Question: Gene set Testing with Limma for Agilent IDs probes?
0
gravatar for amalbouzid.ing
2.4 years ago by
amalbouzid.ing0 wrote:

Hi all,

I'm studying Agilent Human Gene Expression one color microarray using Limma. It results significant probes with the topTable function but then I didn't succed to do the conversion of my identifiers with "ids2indices" function? nor later the gene set testing?

Please, find below my code, I'm new to Limma what am I doing wrong??
Thanks,

Best,

Amal

 

##

>require("TxDb.Hsapiens.UCSC.hg19.knownGene")

>humangenes<-genes(TxDb.Hsapiens.UCSC.hg19.knownGene) 

or

>download.file("http://bioinf.wehi.edu.au/software/MSigDB/human_c2_v5p2.rdata","human_c2_v5p2.rdata")
>load("human_c2_v5p2.rdata")
>summary(Hs.c2)

>SystematicName.allgenes <- myresults$genes$SystematicName

#Agilent SystematicName look like:

> SystematicName.allgenes[(1:10)]
 [1] "NM_004333"       "NM_015987"       "NM_024604"       "NM_178829"      
 [5] "ENST00000429990" "NM_001040196"    "NM_030961"       "NM_033081"      
 [9] "NM_020188"       "NM_012318" 

>indices.genes <- ids2indices(humangenes$gene_id, SystematicName.allgenes,remove.empty=TRUE)

>indices.genes  #named list()

>length(indices.genes) # it results: [1] 0

or

>genes.indices.Hs <- ids2indices(Hs.c2,SystematicName.allgenes)

>genes.indices.Hs  #named list()

>length(genes.indices.Hs) # it results: [1] 0

## The same if I use the probe names as identifiers:

probenames.allgenes  <- myresults$genes$ProbeName

#Agilent ProbeName look like:

> probenames.allgenes[(1:10)]
 [1] "A_23_P42935"  "A_23_P117082" "A_23_P2683"   "A_23_P157316" "A_32_P14850" 
 [6] "A_23_P158596" "A_23_P350107" "A_23_P388190" "A_23_P106544" "A_23_P94998" 

 

 

 

 

 

 

ADD COMMENTlink modified 2.4 years ago • written 2.4 years ago by amalbouzid.ing0
Answer: Gene set Testing with Limma for Agilent IDs probes?
2
gravatar for James W. MacDonald
2.4 years ago by
United States
James W. MacDonald50k wrote:

Running summary on a list is probably not that great an idea, as you doubtless found out. Instead, it's preferable to first find the class of an object and then query from there.

> class(Hs.c2)
[1] "list"
> length(Hs.c2)
[1] 4729
> class(Hs.c2[[1]])
[1] "character"
> head(Hs.c2[[1]])
[1] "55902" "2645"  "5232"  "5230"  "5162"  "5160"

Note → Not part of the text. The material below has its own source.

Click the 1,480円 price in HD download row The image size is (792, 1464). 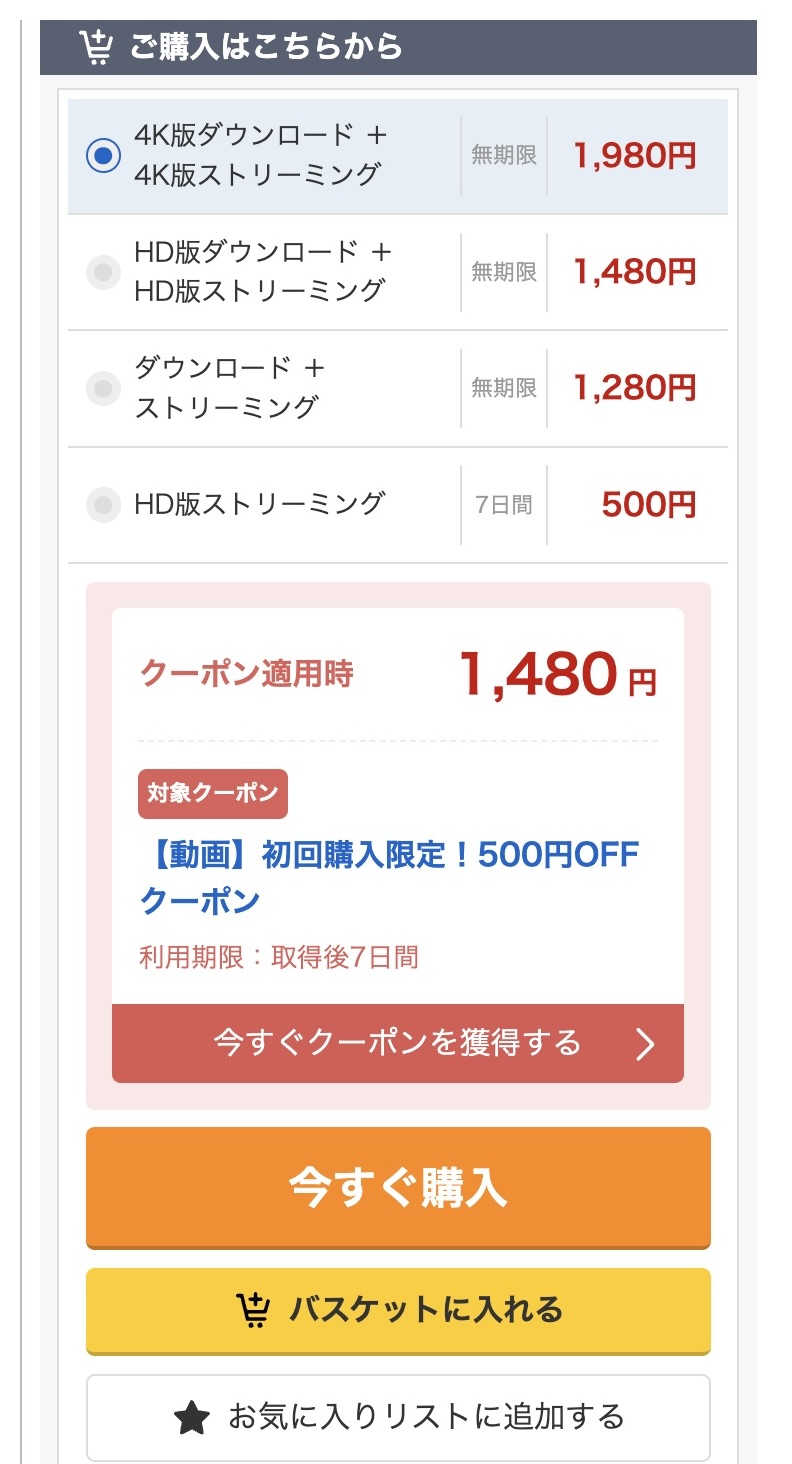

So Hs.c2 is a list of numbers in character format. That's not super useful in and of itself, but you could go to the site where you downloaded these data and see that these are character vectors of Entrez Gene IDs.

The help page says the second argument should be a 'character vector of gene identifiers' which you should interpret as 'a character vector of gene identifiers of the same type as in the gene set list you downloaded'. So you need the Entrez Gene IDs for each of your Agilent probes, in character format. This is where things get tricky, because you just have this stupid SystematicName column in the genes data.frame that is pretty useless. The array you are using is the Agilent-026652, if I am not mistaken, so you need the HsAgilentDesign026652.db package (which you can infer by the fact that, um, 026652 is the same for both the array and the annotation package, so you have to do a bit of Sherlock Holmes for that step).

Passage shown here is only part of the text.